ページ抜粋:
# # # #
3.タイトルコール 都立立川国際中等教育学校(多摩南地区)

 今回ダンスを取り入れる学校結構多かったですよね。踊らなきゃやってられないよねこんな世の中。

 そんなダンスのファーストペンギンが、都立立川国際さんでした。眩しい。瑞々しさにやられそうです。

 

  • 「癖が強い岡田くん」とメモしてあります。男女比率が大いに偏っているとマイノリティは浮きがちですが、岡田くんは個性が発揮されながら、空間に馴染んでいました。和やかな雰囲気◎。
  • ダンスと共に空き教室での生活のダイジェスト。若い……眩しい……。現役の頃に踊る演目1コくらいやれば良かったなあ。
# # # #
提供情報:
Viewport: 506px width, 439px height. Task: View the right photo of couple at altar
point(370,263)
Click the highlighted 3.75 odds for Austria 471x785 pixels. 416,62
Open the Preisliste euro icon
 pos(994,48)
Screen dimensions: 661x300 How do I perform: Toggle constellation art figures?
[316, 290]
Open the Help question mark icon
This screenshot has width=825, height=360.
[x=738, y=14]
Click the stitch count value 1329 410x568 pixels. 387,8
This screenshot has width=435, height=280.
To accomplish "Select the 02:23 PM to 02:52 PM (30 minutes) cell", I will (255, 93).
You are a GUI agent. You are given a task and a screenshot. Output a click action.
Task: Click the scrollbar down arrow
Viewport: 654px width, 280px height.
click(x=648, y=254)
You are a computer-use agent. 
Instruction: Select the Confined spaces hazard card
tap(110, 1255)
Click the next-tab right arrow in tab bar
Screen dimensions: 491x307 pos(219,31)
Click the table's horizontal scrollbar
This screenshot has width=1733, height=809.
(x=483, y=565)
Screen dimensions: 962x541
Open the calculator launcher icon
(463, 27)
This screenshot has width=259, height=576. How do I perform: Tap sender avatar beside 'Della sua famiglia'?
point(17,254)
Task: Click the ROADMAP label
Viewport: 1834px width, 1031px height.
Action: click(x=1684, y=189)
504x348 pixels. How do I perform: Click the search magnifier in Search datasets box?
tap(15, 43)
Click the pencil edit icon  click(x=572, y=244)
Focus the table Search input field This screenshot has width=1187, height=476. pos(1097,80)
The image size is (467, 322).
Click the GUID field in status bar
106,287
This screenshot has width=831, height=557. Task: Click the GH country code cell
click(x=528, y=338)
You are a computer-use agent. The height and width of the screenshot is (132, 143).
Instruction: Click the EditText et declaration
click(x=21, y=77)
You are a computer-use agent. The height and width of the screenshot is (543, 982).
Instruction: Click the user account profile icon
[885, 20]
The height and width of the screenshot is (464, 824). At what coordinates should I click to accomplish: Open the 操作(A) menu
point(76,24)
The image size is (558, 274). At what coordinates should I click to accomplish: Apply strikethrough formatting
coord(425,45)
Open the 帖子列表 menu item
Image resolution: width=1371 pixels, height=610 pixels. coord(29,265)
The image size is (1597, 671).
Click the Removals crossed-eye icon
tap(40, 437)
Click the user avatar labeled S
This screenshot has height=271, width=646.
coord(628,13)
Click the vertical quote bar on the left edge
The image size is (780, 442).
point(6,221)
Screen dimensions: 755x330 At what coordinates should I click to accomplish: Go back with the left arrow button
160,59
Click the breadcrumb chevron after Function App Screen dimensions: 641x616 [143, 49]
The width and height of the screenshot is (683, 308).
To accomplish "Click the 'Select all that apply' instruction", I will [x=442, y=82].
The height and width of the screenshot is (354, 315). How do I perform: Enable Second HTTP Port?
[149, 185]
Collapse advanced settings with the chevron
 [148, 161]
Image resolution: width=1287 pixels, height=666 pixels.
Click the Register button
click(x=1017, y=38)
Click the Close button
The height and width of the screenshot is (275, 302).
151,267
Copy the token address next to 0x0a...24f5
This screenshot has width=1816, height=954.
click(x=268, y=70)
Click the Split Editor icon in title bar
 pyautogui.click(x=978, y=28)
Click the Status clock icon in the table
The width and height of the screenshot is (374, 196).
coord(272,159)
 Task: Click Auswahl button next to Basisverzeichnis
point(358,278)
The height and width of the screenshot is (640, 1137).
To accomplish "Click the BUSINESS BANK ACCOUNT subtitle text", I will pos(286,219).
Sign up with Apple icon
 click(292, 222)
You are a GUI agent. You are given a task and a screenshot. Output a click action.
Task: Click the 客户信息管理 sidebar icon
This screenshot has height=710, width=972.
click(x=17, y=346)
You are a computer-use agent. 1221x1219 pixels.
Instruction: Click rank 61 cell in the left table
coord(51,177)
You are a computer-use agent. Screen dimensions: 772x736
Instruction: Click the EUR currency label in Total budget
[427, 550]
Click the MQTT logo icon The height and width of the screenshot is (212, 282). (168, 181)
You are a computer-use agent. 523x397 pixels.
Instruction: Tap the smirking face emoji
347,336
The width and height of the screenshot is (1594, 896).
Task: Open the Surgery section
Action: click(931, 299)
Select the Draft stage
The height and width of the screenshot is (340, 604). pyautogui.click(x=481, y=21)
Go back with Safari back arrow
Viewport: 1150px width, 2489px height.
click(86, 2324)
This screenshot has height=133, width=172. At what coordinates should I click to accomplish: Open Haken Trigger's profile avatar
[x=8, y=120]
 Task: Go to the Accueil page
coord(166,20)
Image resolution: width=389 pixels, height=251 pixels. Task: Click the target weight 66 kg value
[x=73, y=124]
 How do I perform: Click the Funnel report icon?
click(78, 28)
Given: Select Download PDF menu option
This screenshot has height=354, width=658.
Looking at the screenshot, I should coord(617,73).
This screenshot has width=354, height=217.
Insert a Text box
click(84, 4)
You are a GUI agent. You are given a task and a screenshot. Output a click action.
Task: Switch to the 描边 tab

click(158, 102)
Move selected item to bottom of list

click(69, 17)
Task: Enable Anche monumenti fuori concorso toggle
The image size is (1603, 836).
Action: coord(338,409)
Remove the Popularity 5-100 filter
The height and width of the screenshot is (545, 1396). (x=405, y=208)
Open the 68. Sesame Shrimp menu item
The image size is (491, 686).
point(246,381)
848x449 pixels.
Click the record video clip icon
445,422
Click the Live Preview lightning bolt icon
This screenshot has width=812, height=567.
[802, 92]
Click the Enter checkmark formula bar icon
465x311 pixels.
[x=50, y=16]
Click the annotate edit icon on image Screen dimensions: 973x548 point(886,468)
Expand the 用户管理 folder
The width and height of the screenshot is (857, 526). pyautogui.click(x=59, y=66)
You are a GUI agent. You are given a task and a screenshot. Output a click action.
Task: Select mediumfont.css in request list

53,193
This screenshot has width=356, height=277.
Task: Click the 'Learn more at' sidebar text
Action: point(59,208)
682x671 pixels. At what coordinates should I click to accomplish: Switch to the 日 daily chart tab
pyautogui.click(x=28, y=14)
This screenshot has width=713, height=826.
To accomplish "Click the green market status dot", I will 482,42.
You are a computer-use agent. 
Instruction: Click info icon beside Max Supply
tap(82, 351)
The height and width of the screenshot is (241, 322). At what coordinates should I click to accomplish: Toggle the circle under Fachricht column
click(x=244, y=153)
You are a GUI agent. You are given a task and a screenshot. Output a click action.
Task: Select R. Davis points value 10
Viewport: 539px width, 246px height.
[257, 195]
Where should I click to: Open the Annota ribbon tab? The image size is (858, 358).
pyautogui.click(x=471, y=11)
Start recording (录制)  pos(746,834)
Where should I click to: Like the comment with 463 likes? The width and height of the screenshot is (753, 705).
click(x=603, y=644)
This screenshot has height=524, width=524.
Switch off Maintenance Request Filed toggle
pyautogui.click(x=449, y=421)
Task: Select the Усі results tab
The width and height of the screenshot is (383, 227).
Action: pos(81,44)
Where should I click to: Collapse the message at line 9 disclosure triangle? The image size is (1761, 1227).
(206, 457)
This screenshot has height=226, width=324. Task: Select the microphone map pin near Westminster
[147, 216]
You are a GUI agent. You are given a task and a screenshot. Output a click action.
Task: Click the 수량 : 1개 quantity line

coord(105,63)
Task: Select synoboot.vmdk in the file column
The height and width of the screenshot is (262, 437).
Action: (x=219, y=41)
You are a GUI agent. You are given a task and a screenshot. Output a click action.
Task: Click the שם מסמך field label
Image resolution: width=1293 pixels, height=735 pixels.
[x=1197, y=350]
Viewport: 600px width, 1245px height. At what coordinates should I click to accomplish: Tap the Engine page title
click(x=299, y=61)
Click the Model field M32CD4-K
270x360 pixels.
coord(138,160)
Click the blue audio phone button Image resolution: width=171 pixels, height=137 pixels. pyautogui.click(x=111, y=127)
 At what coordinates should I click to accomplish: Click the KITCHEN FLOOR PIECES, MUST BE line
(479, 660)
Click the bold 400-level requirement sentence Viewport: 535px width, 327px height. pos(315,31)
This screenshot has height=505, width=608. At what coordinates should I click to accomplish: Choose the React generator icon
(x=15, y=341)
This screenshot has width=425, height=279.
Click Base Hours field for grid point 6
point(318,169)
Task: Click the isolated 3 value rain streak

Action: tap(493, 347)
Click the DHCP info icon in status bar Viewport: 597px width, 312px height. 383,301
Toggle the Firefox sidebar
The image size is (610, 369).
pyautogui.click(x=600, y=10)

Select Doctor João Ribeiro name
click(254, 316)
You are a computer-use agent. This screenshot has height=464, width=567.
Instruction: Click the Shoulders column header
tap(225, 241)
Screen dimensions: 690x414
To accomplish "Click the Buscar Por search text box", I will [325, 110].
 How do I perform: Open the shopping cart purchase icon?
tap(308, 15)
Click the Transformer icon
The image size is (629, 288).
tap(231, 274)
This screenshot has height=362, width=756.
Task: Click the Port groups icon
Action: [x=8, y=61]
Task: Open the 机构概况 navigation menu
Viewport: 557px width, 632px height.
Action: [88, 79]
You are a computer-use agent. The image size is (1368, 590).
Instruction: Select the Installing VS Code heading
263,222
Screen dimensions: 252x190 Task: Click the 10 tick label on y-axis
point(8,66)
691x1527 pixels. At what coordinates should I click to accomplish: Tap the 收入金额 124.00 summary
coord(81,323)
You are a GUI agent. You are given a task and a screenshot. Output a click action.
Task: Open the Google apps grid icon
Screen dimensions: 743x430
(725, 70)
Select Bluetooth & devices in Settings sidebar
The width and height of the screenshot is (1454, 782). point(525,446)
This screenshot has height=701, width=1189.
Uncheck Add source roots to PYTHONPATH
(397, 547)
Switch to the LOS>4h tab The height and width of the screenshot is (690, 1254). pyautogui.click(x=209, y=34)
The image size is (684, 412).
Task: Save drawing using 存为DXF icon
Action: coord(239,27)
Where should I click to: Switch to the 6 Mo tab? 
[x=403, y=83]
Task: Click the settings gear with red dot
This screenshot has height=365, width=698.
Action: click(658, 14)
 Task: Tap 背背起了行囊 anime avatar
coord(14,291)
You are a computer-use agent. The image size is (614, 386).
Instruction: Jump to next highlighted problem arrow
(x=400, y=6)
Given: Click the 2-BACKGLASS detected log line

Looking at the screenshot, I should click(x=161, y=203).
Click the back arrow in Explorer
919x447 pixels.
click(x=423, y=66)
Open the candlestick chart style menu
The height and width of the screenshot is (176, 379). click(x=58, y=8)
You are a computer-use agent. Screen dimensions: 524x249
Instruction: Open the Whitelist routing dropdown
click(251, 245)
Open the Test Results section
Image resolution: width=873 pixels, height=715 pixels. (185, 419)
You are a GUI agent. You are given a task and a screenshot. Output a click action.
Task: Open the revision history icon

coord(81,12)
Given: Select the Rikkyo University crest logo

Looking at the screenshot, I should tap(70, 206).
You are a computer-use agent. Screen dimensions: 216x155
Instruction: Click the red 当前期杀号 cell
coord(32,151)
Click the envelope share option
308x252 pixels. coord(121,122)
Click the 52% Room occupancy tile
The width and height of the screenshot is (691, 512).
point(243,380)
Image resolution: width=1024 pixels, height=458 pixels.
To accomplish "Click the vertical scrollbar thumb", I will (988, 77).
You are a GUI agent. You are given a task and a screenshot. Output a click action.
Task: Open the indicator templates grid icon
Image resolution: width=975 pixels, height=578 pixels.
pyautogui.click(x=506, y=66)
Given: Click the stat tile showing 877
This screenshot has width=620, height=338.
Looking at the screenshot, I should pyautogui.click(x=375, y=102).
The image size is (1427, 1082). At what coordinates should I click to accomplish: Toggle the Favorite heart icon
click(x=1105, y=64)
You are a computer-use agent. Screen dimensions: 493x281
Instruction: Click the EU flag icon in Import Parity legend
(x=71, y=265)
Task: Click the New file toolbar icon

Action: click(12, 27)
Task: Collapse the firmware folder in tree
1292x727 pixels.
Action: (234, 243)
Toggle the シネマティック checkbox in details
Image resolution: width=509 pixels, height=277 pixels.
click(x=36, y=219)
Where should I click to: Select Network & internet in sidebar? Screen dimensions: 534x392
# # # #
取り組む課題:
1/ 立川国際の上演評に出てくる学校名・地名・人名をすべて挙げよ。
2/ 立川国際の上演評のうち「今回ダンスを取り入れる学校」で始まる段落を、要点を残してより短く書き直せ。
3/ 立川国際の上演評を、最後の一文の後から書き継げ。
記録は立川国際の上演評とは関係がない。

課題ごとの解答:
1/
- 都立立川国際中等教育学校(文中では「都立立川国際さん」とも)
- 多摩南地区
- 岡田くん

2/ 今回はダンスを取り入れた学校が多く、今の世の中では踊らずにいられないと感じる。

3/
  • そんな楽しげな雰囲気に進路希望調査で翳りが。ここで彼女たちが高校生であることが判明します。中学生なのかな? と勘違いするくらいに幼い。幼すぎない? とは思いました。シリアスなシーンとの精神年齢の差が激しいし。でも後半で子どもを終えるためのジャンプ台としてギャップは欲しいので、難しいところですね。
  • 風紀委員面白い。風紀委員らしいキビキビした動きがさらに笑いを誘います。「座りなさい。……決まってないです」のシーンが午前一番ウケていました。
  • 歳をとるたびにできることは増えるのか、減るのか。本当は増える、大人として増えてほしいと願いますが、彼女たちは減ると考えても当然なんですよね。ネバーランド然としたあの教室が居場所だから。増えると言う風紀委員との考えの違いに静かに打ちのめされていました。言葉を選ばず誤解を恐れずに言えば、人は生まれ育った環境によって、そして知能によって、臨める世界の広さが変わる。ゴールにシュートを打つだけの人生があれば、ゴールがどこにあるかすらわからない人生もある。何かがあれば、彼女は頭を抱えなかった? 何かが違えば、彼女は死んじゃいたいなんて思わなかった? 同じ学舎の中に潜在する格差に、作品の雰囲気に見合わぬ悲哀を見ました。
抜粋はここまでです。